**What you should do:** Count the lines in the listing below that contain the word "Task". Reply with the number only.

**Material provided:**
_ _ _ _

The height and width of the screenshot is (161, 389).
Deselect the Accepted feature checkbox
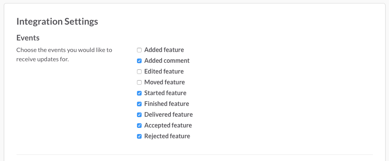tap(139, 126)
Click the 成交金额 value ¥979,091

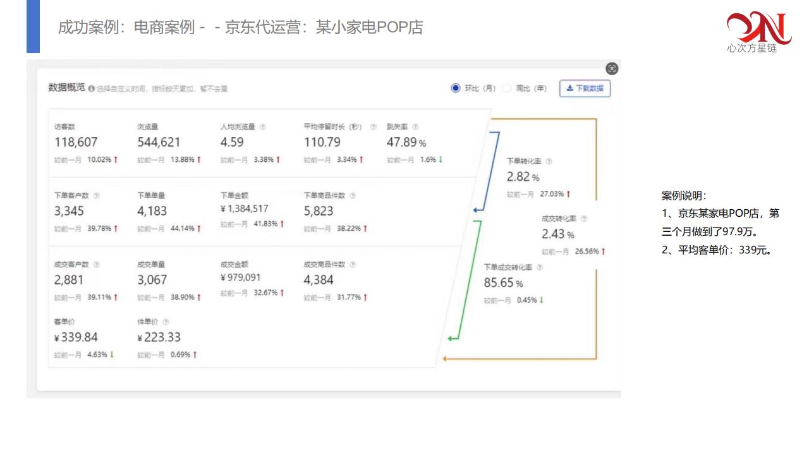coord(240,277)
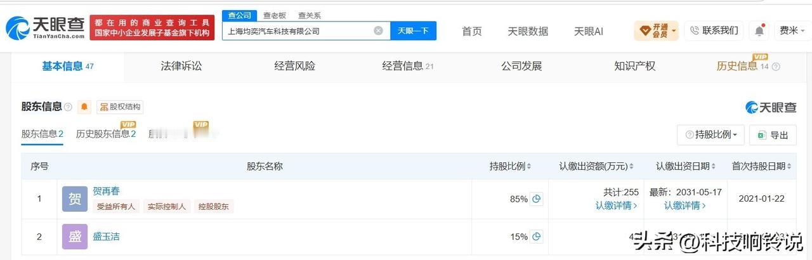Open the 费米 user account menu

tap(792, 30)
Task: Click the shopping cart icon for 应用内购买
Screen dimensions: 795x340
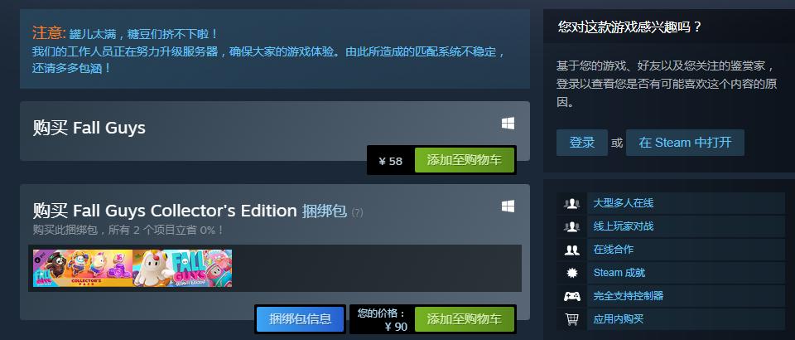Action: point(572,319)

_ _ _ _

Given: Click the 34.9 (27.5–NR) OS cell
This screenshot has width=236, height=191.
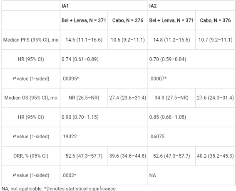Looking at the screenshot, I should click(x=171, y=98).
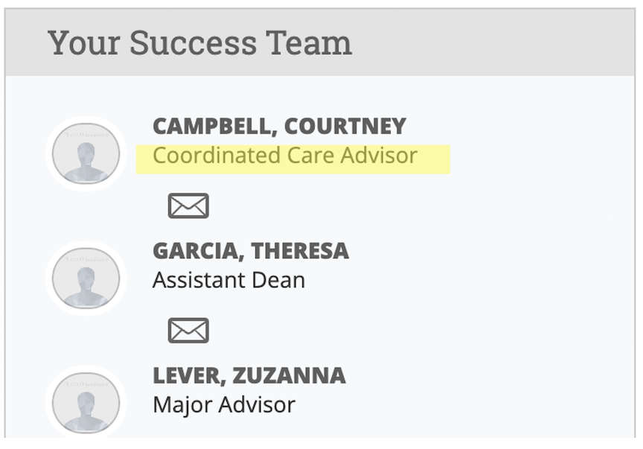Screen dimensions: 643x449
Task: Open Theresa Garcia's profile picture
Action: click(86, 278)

_ _ _ _

**Completed exercise:** 2